Einstein once said, “Everybody is a genius. But if you judge a fish by its ability to climb a tree, it will live its whole life believing that it is stupid.” These words are pretty profound and, even though Einstein wasn’t much a theologian, I think that this quote is packed with significance when it comes to looking at God.
One of the hallmark tenets of popular evangelical Christianity in America has been the crusade to “find your fulfillment in Christ”. Other related saying come to mind, such as John Piper’s iconic phrase that sums up his whole theology: “God is most glorified in us when we are most satisfied in him.” This even has roots as far as Augustine, with his famous line, “My soul is restless until it rests in you.” There’s all kinds of talk about fulfillment, satisfaction, wholeness, completeness, etc. that is supposed to come when we trust in Jesus, and nothing else.
However, what if by telling people to find their fulfillment in Christ, we’ve told a fish to climb a tree?
I’ll put it a different way. Perhaps “finding fulfillment in Jesus” is a completely wrong goal to set. And by telling people that this is what they need to aspire to, we are setting them up for failure and disappointment, like judging a fish by how it climbs a tree. They’ll spend their whole life wondering if they are a “good” Christian.
“But, aren’t we supposed to be satisfied by Jesus alone?”
First of all, what does it even mean to be satisfied? Does it mean contentment? Does it mean that we do not long for anything anymore? The way that it is often presented is that we have a God shaped hole in our heart. However, we live in constant longing, searching for vain things to fill up this hole while, in reality, it is only when we allow God to fill this hole that our longing can cease. But here’s the thing: a life that is free from longing, groaning, and nonfulfillment is not a Christian life.
“Isn’t that kind of life the life of a nonbeliever though?”
Well, yes. But there’s a huge difference. The reality is that life is going to be full of longing and incompleteness no matter whether you’re a Christian or not. The question, then, is not if you will be dissatisfied, but rather what that dissatisfaction will look like.
The world lives in dissatisfaction because they are looking for something that they haven’t found yet. Those in Christ live in dissatisfaction because they have only tasted in part what is yet to be realized in full.
Think about some of Jesus’ words: “Blessed are those who hunger and thirst for righteousness, for they will be filled.” It isn’t, “Blessed are those who are satisfied and fulfilled…” but rather, “Blessed are those who haven’t been satisfied yet… your day is coming.”
I also think of Paul’s words in Romans 8, “We know that the whole creation has been groaning in labor pains until now; and not only the creation, but we ourselves, who have the first fruits of the Spirit, groan inwardly while we wait for adoption, the redemption of our bodies.” The Christian life isn’t about getting our groanings to stop. That’s what popular preaching tells us today though. No, for Paul, Christians live in the tension of having glimpsed the glory that is to come in the face of Jesus Christ, but living in a sense of nonfulfillment until that day comes.

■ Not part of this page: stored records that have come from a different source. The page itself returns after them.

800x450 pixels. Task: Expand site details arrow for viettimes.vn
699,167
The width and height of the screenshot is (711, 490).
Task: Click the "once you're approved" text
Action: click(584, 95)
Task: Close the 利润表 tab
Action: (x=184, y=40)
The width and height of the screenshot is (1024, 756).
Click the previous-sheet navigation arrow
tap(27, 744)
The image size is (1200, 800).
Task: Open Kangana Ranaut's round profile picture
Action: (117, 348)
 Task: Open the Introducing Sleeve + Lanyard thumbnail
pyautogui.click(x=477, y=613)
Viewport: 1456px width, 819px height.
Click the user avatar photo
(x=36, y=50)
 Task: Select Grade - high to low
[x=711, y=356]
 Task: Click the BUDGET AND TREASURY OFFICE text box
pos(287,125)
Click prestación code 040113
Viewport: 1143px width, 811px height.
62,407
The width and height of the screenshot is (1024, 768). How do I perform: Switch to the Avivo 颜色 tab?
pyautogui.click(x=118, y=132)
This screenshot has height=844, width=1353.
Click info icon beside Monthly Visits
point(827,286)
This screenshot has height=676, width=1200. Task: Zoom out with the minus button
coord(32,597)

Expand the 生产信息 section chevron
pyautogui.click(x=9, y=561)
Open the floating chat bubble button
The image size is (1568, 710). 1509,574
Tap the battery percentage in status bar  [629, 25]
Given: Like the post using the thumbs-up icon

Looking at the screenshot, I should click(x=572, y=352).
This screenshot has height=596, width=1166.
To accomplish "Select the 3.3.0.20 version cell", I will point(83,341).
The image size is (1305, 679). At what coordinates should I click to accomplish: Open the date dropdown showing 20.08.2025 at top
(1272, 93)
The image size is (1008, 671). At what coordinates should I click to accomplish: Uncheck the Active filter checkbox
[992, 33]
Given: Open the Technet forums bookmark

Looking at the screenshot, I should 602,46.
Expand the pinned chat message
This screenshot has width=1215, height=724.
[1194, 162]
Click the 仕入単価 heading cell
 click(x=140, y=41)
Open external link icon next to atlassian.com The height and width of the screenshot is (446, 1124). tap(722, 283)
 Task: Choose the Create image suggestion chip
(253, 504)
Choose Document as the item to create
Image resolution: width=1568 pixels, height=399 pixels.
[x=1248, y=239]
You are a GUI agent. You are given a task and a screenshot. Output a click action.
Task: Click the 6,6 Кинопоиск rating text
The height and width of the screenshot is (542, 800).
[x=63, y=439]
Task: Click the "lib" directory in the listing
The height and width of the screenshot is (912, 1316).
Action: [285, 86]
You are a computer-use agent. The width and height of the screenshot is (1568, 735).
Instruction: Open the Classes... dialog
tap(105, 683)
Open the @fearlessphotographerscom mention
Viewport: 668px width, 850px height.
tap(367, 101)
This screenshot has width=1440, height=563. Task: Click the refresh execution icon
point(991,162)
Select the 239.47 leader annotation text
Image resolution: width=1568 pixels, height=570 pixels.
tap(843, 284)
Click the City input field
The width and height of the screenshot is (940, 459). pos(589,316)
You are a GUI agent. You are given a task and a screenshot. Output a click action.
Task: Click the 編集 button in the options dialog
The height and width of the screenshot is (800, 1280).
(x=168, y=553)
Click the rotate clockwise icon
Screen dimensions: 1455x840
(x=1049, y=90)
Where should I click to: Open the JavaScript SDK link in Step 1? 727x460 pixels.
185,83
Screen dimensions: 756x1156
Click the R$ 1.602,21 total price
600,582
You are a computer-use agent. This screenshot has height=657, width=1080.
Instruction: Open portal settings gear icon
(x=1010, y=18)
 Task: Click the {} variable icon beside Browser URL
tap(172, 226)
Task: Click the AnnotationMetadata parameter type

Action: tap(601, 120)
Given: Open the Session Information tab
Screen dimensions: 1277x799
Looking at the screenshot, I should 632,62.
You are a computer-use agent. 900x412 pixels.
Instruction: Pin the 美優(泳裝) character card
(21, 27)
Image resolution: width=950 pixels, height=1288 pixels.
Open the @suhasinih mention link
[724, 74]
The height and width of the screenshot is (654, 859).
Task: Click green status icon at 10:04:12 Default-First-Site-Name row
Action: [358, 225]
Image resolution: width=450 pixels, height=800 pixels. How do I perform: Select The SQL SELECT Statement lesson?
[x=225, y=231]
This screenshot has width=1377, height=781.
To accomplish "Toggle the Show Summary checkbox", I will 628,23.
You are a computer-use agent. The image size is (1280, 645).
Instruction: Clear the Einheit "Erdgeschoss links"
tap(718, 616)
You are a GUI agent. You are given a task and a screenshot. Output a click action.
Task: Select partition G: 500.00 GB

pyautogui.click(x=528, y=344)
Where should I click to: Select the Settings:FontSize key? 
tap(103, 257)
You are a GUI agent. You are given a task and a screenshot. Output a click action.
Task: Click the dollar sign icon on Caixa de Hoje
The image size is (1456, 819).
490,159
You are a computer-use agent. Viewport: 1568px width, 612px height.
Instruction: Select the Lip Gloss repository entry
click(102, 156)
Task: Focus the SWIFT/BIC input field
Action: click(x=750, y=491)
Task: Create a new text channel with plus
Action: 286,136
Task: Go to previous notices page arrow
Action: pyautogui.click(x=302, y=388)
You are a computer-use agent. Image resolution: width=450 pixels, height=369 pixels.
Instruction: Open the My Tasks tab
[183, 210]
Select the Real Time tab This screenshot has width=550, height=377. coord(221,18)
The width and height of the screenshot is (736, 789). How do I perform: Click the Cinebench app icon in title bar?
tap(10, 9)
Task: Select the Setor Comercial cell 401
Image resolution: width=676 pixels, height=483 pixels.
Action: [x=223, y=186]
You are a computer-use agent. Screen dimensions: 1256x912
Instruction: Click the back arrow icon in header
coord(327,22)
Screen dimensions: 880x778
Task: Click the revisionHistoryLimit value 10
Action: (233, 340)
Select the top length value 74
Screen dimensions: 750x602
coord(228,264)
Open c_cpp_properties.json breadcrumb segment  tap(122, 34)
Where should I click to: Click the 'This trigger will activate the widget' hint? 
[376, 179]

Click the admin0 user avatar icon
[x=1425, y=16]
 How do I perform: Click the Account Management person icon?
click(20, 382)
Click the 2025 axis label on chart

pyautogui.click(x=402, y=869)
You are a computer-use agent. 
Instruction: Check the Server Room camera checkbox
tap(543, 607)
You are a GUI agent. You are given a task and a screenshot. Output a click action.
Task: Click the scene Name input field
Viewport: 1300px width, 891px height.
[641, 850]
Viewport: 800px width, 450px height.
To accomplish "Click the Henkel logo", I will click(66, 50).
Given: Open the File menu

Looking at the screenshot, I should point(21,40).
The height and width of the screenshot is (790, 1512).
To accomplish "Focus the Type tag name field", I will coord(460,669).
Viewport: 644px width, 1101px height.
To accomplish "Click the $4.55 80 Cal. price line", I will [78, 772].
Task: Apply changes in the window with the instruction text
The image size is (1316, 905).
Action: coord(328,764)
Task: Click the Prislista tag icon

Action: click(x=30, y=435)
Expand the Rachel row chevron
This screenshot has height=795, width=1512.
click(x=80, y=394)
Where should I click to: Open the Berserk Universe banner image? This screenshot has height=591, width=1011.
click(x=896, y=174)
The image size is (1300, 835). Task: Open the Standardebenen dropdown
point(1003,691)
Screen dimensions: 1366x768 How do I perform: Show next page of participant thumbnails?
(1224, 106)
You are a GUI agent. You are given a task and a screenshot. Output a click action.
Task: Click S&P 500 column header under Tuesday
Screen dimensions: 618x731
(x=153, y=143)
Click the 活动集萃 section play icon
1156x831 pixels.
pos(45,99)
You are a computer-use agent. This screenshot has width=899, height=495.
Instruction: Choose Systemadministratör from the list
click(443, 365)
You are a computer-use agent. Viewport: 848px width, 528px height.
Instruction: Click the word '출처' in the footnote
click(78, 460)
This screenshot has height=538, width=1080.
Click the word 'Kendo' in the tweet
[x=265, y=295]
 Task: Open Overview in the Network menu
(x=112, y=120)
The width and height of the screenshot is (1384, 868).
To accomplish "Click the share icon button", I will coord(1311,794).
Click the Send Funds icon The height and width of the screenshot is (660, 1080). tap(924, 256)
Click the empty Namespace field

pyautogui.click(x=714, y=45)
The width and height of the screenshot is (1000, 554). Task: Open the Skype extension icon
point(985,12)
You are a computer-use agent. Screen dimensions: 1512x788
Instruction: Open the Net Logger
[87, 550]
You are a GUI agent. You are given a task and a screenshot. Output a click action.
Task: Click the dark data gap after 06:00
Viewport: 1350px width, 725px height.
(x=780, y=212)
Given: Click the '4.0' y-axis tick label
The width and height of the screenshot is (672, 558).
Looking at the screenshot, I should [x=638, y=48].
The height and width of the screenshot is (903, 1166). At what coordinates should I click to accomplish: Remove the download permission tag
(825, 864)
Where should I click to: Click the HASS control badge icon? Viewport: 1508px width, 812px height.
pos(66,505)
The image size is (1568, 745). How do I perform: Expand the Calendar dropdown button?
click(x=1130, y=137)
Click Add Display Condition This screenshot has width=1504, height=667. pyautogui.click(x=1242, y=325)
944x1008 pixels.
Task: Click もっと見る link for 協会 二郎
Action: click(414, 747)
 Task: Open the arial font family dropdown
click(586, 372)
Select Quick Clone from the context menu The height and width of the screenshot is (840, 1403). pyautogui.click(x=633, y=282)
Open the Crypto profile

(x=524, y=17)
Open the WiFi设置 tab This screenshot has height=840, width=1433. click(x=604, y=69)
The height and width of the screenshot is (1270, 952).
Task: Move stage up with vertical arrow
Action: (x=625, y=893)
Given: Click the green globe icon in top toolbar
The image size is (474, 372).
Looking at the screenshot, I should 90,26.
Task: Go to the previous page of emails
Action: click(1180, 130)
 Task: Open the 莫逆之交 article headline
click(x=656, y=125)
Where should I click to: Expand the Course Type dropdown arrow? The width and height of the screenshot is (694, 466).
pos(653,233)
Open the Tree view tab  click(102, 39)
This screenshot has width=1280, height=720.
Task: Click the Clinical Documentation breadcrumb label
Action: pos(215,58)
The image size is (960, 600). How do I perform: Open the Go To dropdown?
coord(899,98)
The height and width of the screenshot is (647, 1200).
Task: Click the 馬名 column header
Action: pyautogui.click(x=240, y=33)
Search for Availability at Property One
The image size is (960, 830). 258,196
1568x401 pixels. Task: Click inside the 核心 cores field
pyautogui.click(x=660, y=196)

Thus, the paradox: we find our “satisfaction” in Christ by not being satisfied with the way things currently are.
Many of us are like the prodigal son. We know what our inheritance is, yet we are too stubborn to wait our time for it. So we take it before our time and end up ruining it altogether. This is the same temptation that Adam and Eve faced, being offered something good, something that they were destined for: being like God. Yet, they took it before their time and the results were disastrous.
How many of us our like Adam, Eve, and the prodigal son, knowing that fulfillment, wholeness, and satisfaction are coming to us, but too prideful to wait for it and so we demand it now?
Doing so leads to a Christianity with false expectations and, as a result, countless scarred believers who cannot reconcile the brokenness they feel with the call to be “fulfilled” in Jesus.
But what a blessing to be broken, so that we can attend to the brokenness in the world. What a blessing to be unfulfilled, so that we hold out hope for a future that is more glorious than we can comprehend. And what a blessing to be unsatisfied, so that we never settle for the state of the world as it is, but always long to make it into what it was meant to be—what it will be on the Day when we will be truly satisfied, whole, complete, and fulfilled.
So, you can find your fulfillment in Christ. But know that it is precisely a fulfillment that leaves you unfulfilled. Unless we understand that, we’ll have countless fishes floundering at the bottom of a tree that never should have been planted.